» **STATED PROBLEM**
Copy out each of the entries below word for word, leaving out the pictures.

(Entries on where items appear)

========================================================================

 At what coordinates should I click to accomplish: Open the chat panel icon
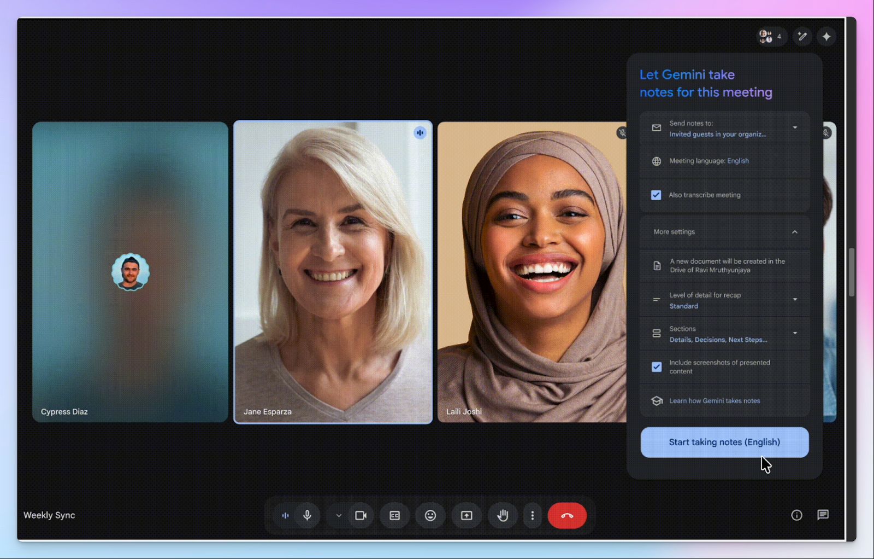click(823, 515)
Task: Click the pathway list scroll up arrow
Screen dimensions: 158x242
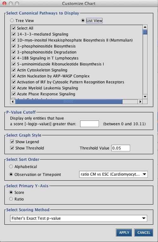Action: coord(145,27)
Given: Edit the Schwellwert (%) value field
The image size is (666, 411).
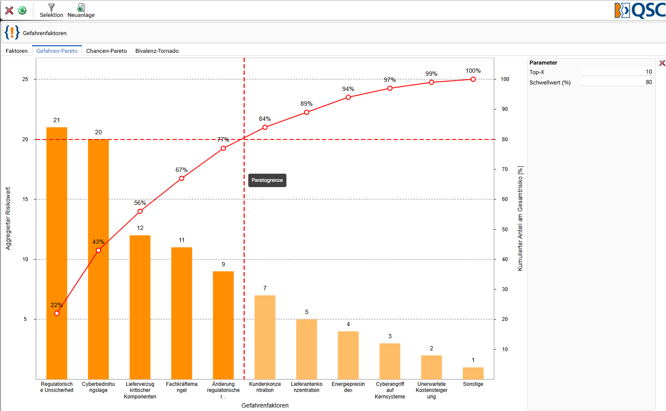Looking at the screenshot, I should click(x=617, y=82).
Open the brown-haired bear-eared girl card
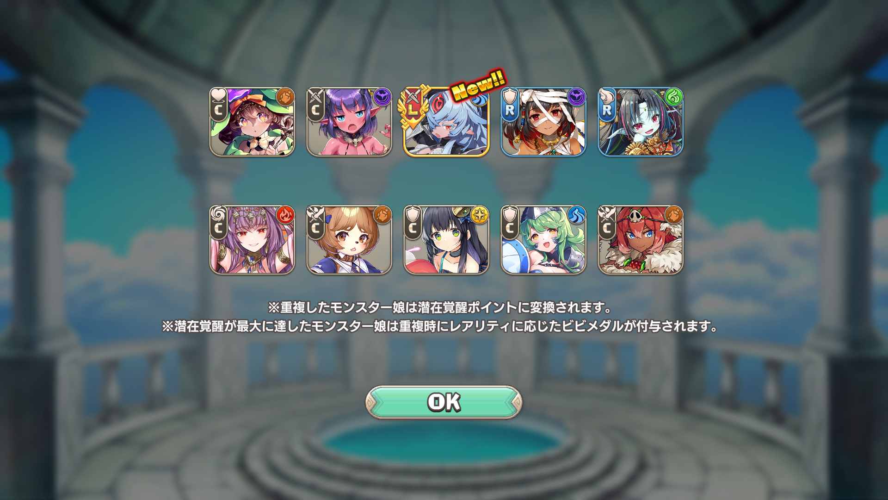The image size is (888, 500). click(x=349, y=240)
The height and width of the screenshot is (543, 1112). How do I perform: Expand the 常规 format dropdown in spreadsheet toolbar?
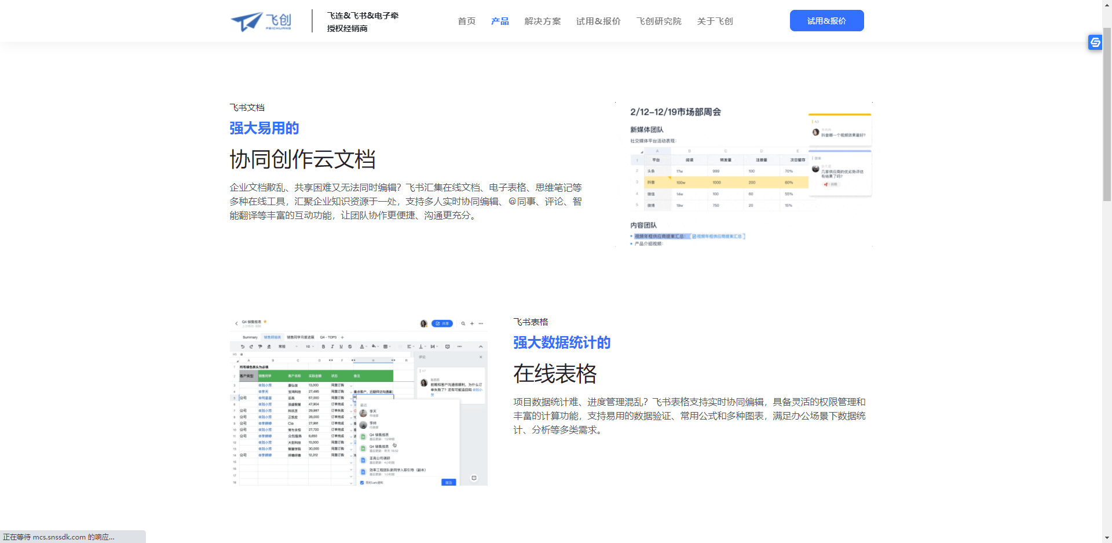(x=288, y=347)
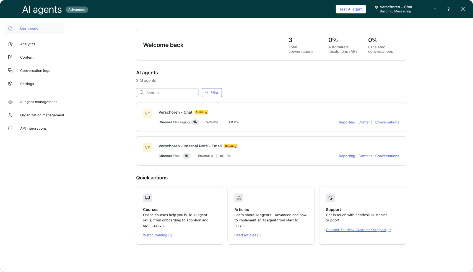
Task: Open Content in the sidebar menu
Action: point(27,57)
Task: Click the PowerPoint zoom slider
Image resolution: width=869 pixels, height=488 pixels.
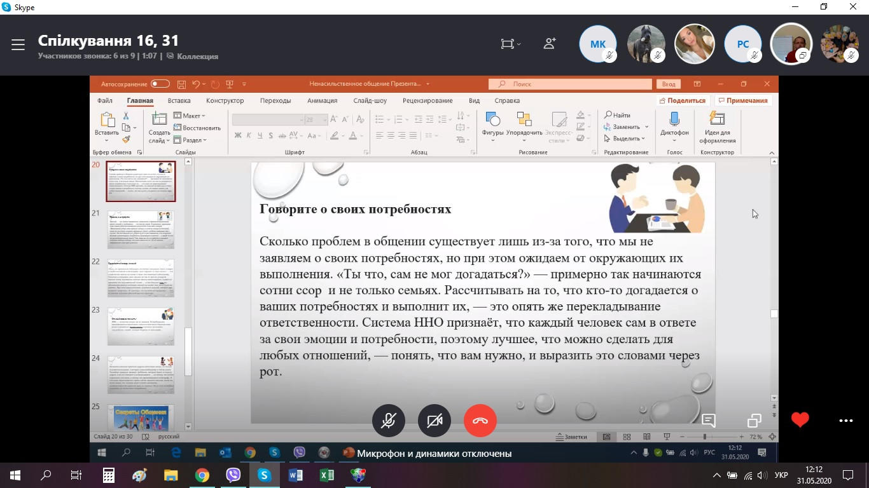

========================================================================

» **REPLY TO THE TASK**
 At what coordinates should I click to accomplish: Open the chat panel icon
click(823, 515)
Task: Click the pathway list scroll up arrow
Screen dimensions: 158x242
Action: coord(145,27)
Given: Edit the Schwellwert (%) value field
The image size is (666, 411).
Looking at the screenshot, I should click(x=617, y=82).
Open the brown-haired bear-eared girl card
The image size is (888, 500). click(x=349, y=240)
The height and width of the screenshot is (543, 1112). How do I perform: Expand the 常规 format dropdown in spreadsheet toolbar?
(x=288, y=347)
Task: Open Content in the sidebar menu
Action: point(27,57)
Task: Click the PowerPoint zoom slider
Image resolution: width=869 pixels, height=488 pixels.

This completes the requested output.